- **The data**
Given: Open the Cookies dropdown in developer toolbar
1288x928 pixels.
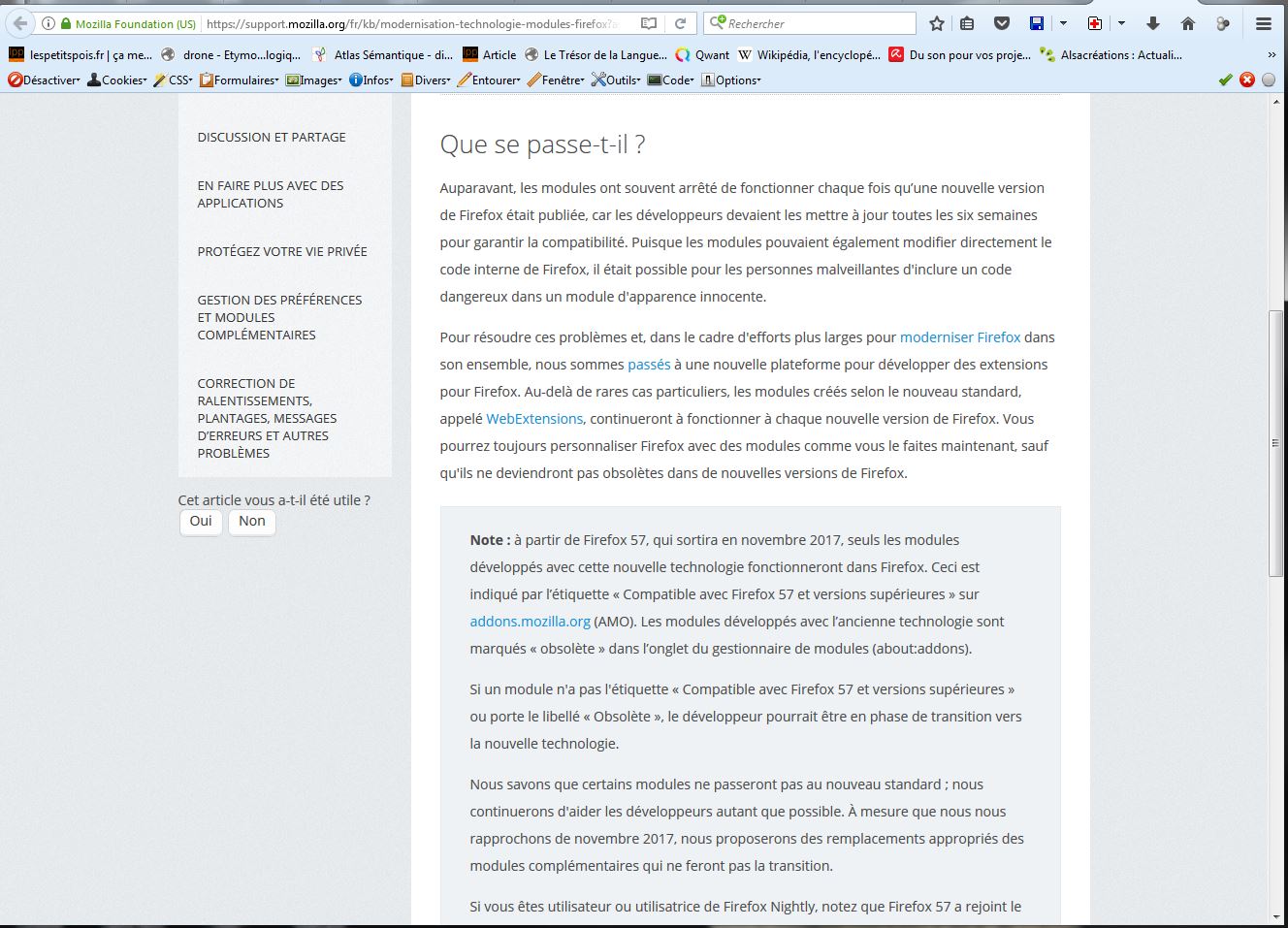Looking at the screenshot, I should click(116, 80).
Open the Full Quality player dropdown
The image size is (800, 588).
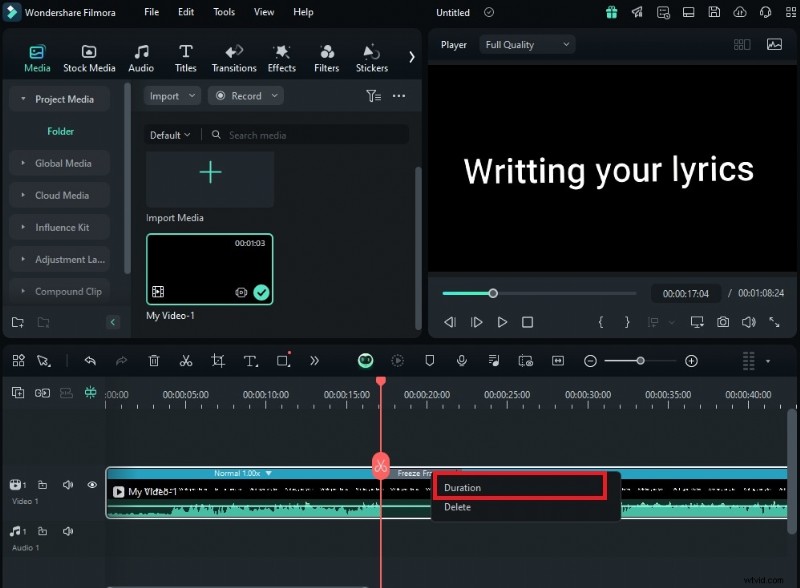527,44
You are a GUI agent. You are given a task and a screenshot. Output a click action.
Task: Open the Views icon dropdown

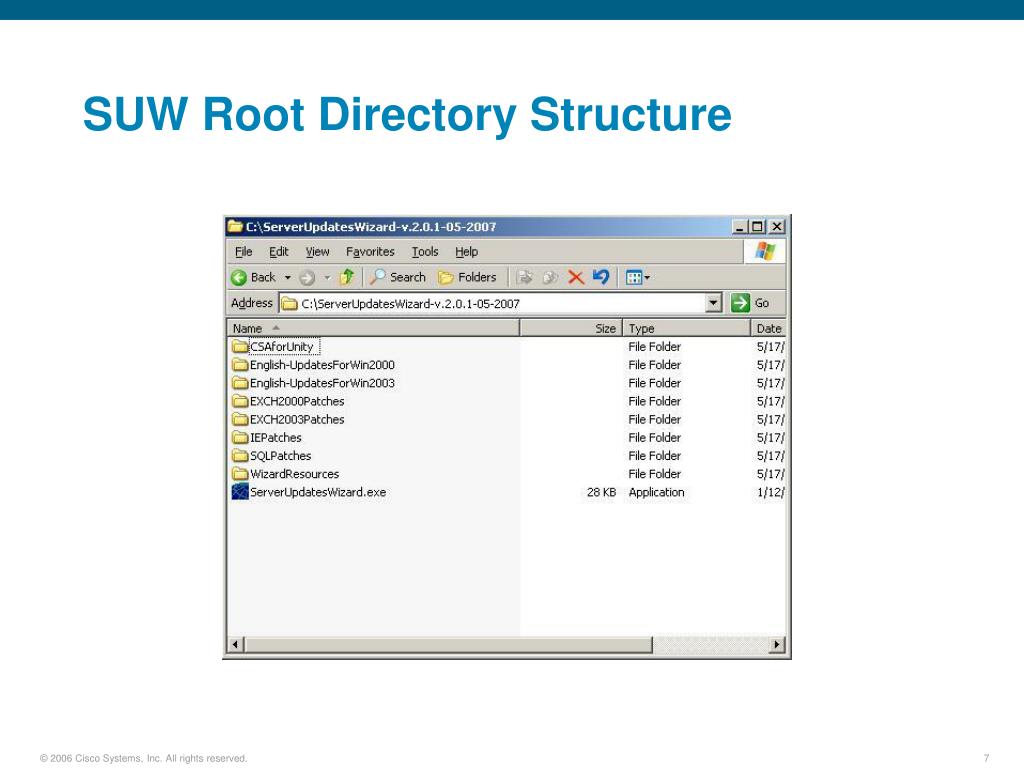637,278
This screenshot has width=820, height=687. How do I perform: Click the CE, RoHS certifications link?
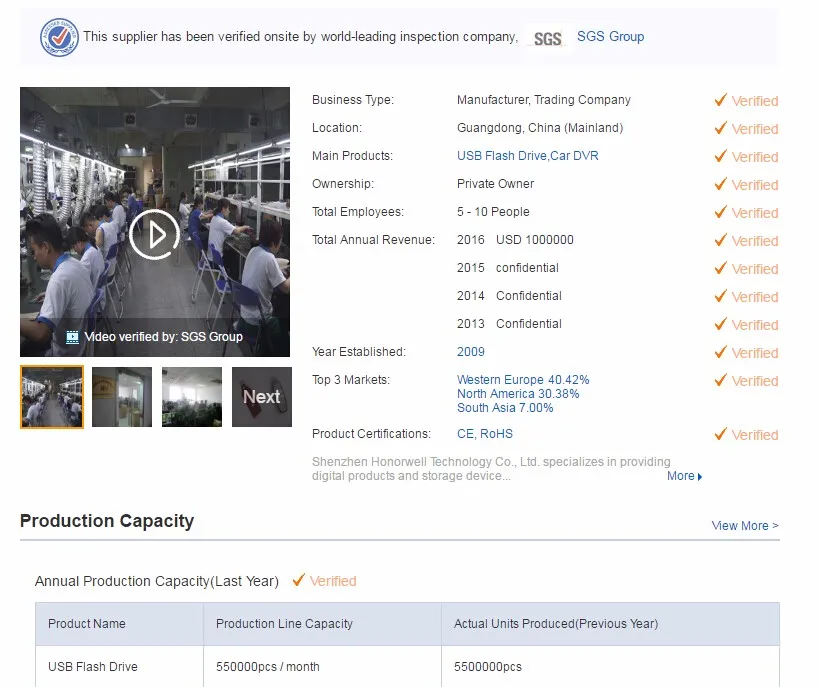click(484, 434)
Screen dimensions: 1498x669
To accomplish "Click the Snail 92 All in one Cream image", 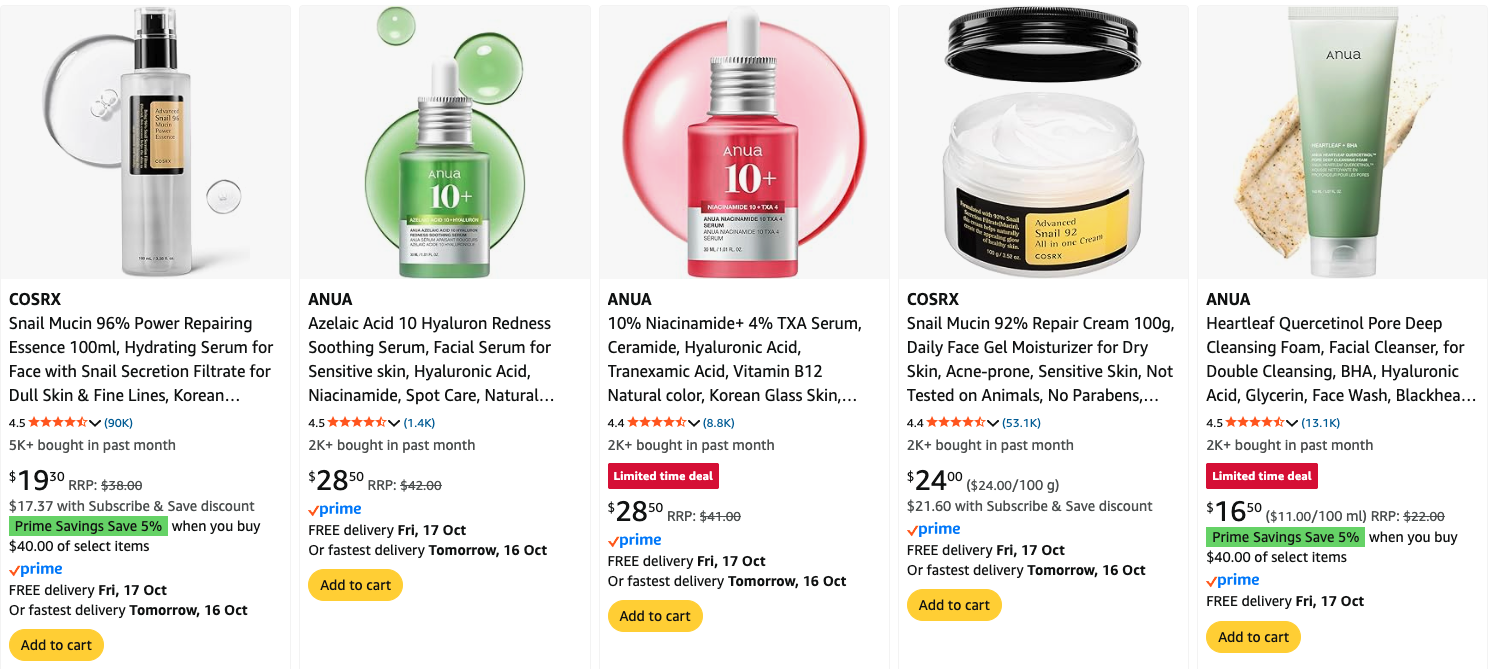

- **Task description**
With the pictures removed, set down every line of the listing above exactly.

- **Exercise response**
Given: Open the Cookies dropdown in developer toolbar
1288x928 pixels.
Looking at the screenshot, I should click(116, 80).
Open the Full Quality player dropdown
The image size is (800, 588).
527,44
You are a GUI agent. You are given a task and a screenshot. Output a click action.
Task: Open the Views icon dropdown

637,278
This screenshot has width=820, height=687. How do I perform: Click the CE, RoHS certifications link?
click(484, 434)
Screen dimensions: 1498x669
To accomplish "Click the Snail 92 All in one Cream image", 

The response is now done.